Die Feiern zum Unabhängigkeitstag wurden abgesagt.
    Marty Coslaw erntet bemerkenswert wenig Mitgefühl bei den Leuten, die ihm am nächsten stehen, als er es ihnen erzählt. Vielleicht ist es, weil sie die Intensität seiner Enttäuschung darüber ganz einfach nicht begreifen.
    »Sei nicht albern«, sagt seine Mutter schroff zu ihm — sie behandelt ihn oft recht schroff, und wenn sie diese Schroffheit sich selbst gegenüber rechtfertigen muß, sagt sie sich, daß sie den Jungen nicht verwöhnen darf, nur weil er behindert ist und sein ganzes Leben im Rollstuhl wird zubringen müssen.

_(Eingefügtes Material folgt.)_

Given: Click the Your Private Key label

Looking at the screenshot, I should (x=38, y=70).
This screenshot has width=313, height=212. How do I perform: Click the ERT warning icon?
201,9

    »Warte bis nächstes Jahr«, sagt sein Dad und schlägt ihm auf die Schulter.
    »Dann wird es doppelt so gut! Doppelt so dudeldammich gut! Du wirst schon sehen, alter Junge! Wart’s ab. Ho, ho!«
    Herman Coslaw ist Sportlehrer an der High-School von Tarker’s Mills, und er redet mit seinem Sohn fast immer in einem Ton, den Marty im stillen als den Ich-bin-doch-ein-guter-Kumpel-Ton bezeichnet. Auch »Ho, ho!« sagt er sehr oft. Die Wahrheit ist, daß Marty seinen Vater Herman Coslaw ein wenig nervös macht. Herman lebt in einer Welt äußerst aktiver Kinder, Kinder, die rennen und toben und Basebälle wegschmettern und Staffelwettschwimmen veranstalten. Und während er diese sportlichen Aktivitäten überwacht, schaut er gelegentlich auf und sieht Marty irgendwo in der Nähe in seinem Rollstuhl sitzen und den anderen Kindern zuschauen. Das hatte Herman schon immer nervös gemacht, und wenn er nervös war, redete er in diesem Kumpel-Ton und sagte »Ho, ho!« oder »Dudeldammich« und nannte Marty einen »alten Jungen«.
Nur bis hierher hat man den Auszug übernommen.